Stored data entries:
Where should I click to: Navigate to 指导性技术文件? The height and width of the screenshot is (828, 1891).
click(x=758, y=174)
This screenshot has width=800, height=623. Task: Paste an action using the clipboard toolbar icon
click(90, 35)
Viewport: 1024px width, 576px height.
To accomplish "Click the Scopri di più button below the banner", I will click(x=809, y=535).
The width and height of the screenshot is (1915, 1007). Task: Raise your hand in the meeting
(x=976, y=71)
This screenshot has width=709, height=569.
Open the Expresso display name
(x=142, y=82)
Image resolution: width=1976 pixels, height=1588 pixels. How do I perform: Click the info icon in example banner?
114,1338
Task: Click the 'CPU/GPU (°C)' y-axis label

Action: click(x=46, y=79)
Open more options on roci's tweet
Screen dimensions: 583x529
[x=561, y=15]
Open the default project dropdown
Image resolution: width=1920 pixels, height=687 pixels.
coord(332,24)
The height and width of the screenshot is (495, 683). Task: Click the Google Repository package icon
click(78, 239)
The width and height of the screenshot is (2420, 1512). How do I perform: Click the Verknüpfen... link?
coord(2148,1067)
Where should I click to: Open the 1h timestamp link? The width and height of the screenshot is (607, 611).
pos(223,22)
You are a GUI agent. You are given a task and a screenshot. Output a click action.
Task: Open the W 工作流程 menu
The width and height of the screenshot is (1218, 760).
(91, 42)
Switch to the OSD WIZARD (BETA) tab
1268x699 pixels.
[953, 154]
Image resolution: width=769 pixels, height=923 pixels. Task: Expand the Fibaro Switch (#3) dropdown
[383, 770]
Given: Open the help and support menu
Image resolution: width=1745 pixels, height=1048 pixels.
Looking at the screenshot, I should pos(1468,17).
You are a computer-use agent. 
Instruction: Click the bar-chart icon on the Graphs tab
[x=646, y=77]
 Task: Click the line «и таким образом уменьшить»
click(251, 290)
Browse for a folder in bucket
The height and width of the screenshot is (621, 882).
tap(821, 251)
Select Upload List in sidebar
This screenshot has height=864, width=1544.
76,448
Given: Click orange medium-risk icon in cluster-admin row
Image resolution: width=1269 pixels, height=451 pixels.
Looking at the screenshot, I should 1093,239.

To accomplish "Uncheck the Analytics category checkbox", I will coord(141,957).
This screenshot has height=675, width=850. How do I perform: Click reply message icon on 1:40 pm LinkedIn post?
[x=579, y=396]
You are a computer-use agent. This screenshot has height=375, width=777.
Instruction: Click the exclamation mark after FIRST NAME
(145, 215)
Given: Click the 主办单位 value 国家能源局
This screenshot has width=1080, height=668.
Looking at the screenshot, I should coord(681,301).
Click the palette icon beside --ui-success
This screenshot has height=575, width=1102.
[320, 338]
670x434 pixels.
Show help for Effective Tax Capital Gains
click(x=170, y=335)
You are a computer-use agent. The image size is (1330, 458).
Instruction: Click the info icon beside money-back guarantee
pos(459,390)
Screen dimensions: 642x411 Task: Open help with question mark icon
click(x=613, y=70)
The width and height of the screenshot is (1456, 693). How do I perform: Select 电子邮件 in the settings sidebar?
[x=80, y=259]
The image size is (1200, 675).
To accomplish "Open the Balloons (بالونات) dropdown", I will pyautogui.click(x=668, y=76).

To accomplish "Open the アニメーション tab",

**WHAT THE EXERCISE ASKS:**
Update the entries from the start through the line containing "will click(x=809, y=535)." by replacing "Task" with "Goal", leaving everything else unchanged. Reproduce that stretch in full, and nothing else.

**CORRECT RESULT:**
Where should I click to: Navigate to 指导性技术文件? The height and width of the screenshot is (828, 1891).
click(x=758, y=174)
This screenshot has width=800, height=623. Goal: Paste an action using the clipboard toolbar icon
click(90, 35)
Viewport: 1024px width, 576px height.
To accomplish "Click the Scopri di più button below the banner", I will click(x=809, y=535).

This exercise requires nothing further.